Use AI to identify COPD in patients using key EMR symptoms.

Problem

Chronic obstructive pulmonary disease (COPD) is a chronic inflammatory lung disease that causes obstruction of airflow from the lungs (1). Symptoms include shortness of breath, coughing, production of mucus (sputum), and wheezing. It is typically caused by long-term exposure to irritating gases or particulate matter, most often cigarette smoke. COPD patients are at increased risk of developing heart disease, lung cancer, and several other conditions (1). Approximately 10% of Canadians aged 35 and over are living with COPD (2). Globally, COPD is the third leading cause of death, causing 3.23 million deaths in 2019 (3). Nearly 90% of COPD deaths in children under 70 occur in low- and middle-income countries (3).
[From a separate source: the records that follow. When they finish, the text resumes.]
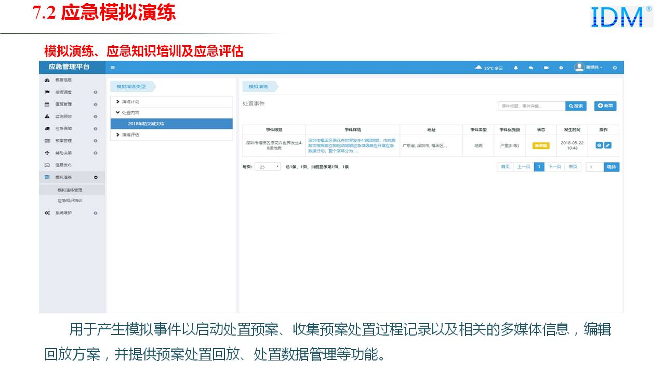Click the video camera icon
The height and width of the screenshot is (374, 665).
coord(546,68)
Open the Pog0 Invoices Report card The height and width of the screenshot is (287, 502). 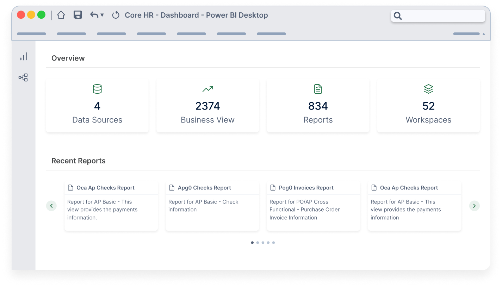point(313,206)
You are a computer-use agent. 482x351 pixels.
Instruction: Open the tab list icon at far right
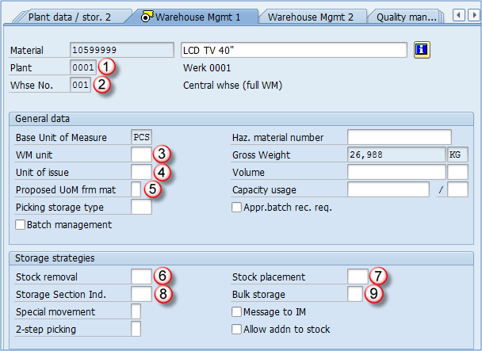475,15
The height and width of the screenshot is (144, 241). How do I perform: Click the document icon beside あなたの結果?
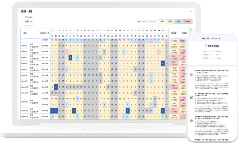[x=206, y=46]
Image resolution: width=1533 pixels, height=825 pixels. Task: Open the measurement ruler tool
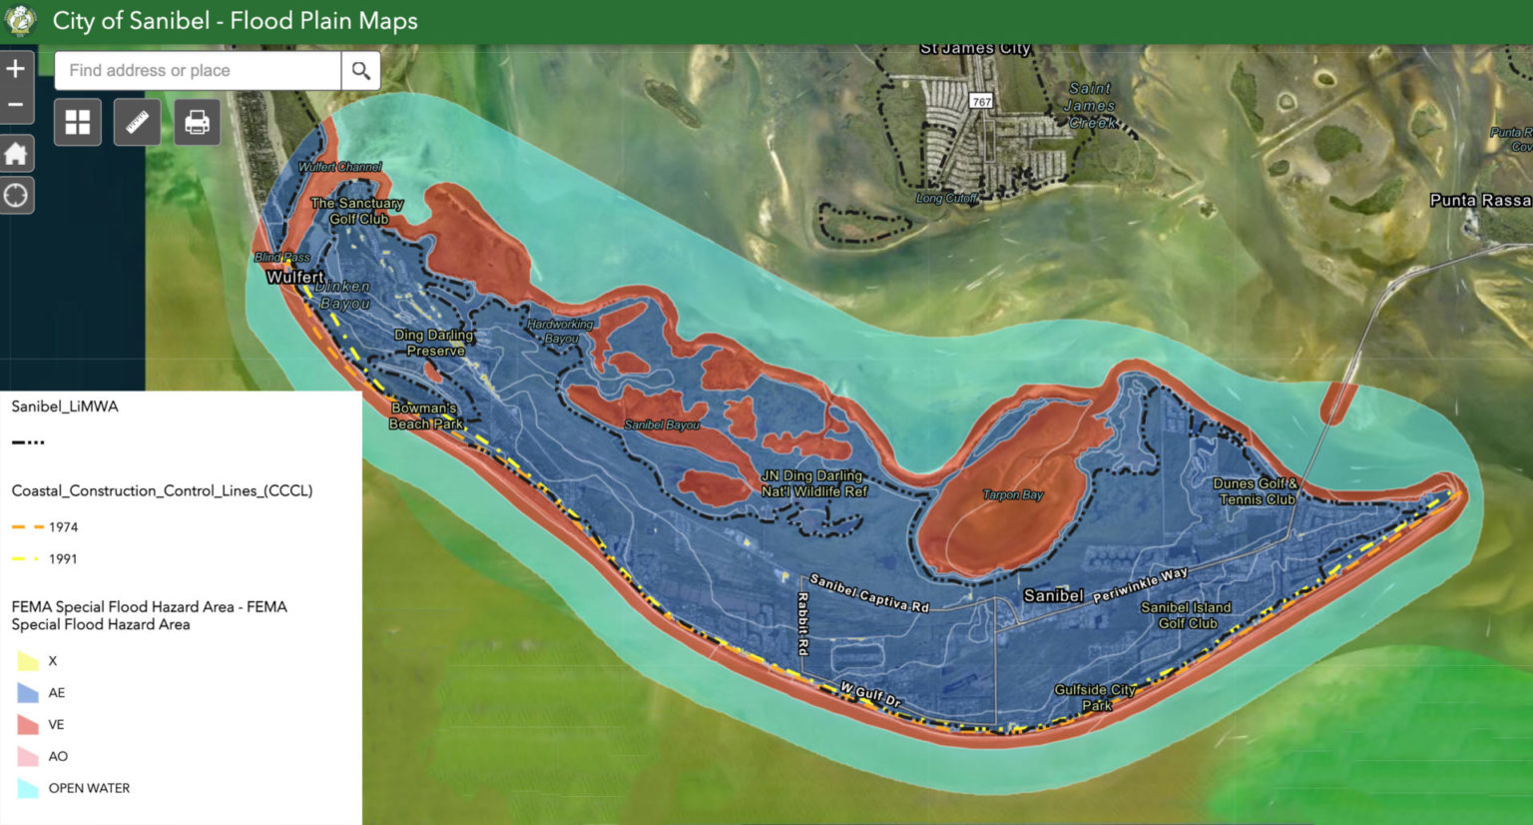point(137,121)
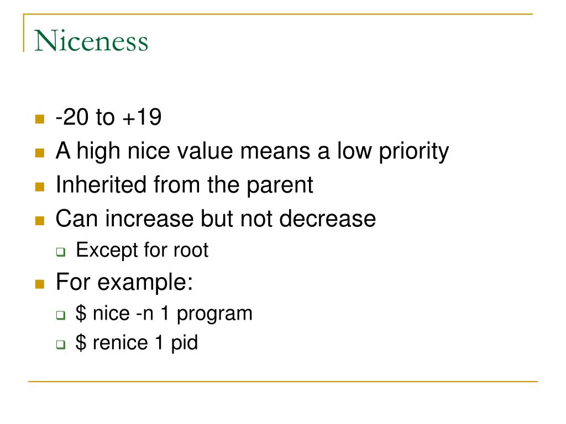Click the word priority in second bullet
Screen dimensions: 566x424
[413, 152]
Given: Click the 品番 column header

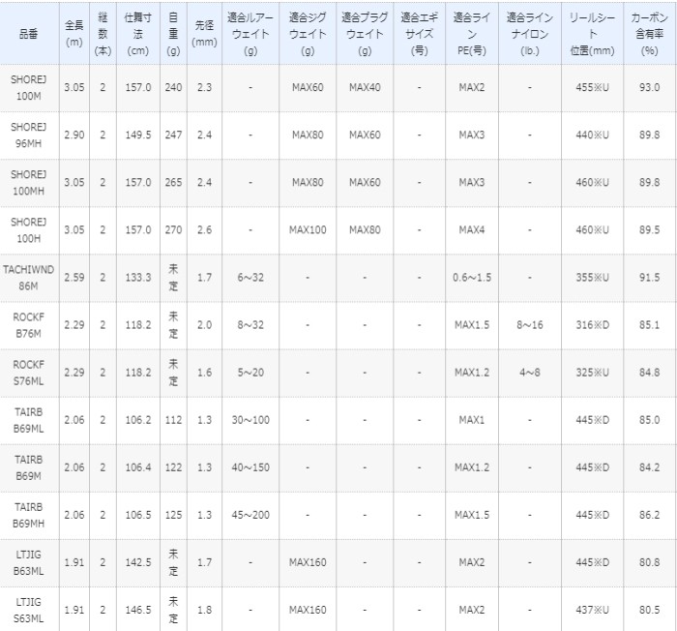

COPD causes the bronchi and air sacs in the lungs to lose their elasticity and over-expand, trapping air in the lungs during exhalation (1). This leads to difficulty in carrying out normal daily activities due to shortness of breath and has significant financial consequences due to reduced productivity and medical treatment costs (3). COPD patients often suffer from other conditions, including heart disease, osteoporosis, musculoskeletal disorders, lung cancer, depression, and anxiety (3).

Why it matters

  • Approximately 10% of Canadians aged 35 and over are living with COPD.
  • COPD is the third leading cause of death worldwide, causing 3.23 million deaths in 2019.
  • Nearly 90% of COPD deaths in children under 70 occur in low- and middle-income countries.
  • COPD patients often suffer from heart disease, osteoporosis, musculoskeletal disorders, lung cancer, depression, and anxiety.
  • COPD has considerable financial consequences due to reduced productivity and the cost of medical treatment.

Solution

To improve diagnostic precision, an predictive model, "COPDDetect AI," has been crafted utilizing varied data inputs from electronic medical records to accurately discern COPD symptoms and distinguish the condition from other respiratory ailments, leveraging information on patient health conditions, medication history, and exposure risks.

User person: Pulmonologists, Respiratory Therapist, Cardiologists, Oncologists, Occupational Health Specialists, Epidemiologists, Health Economists.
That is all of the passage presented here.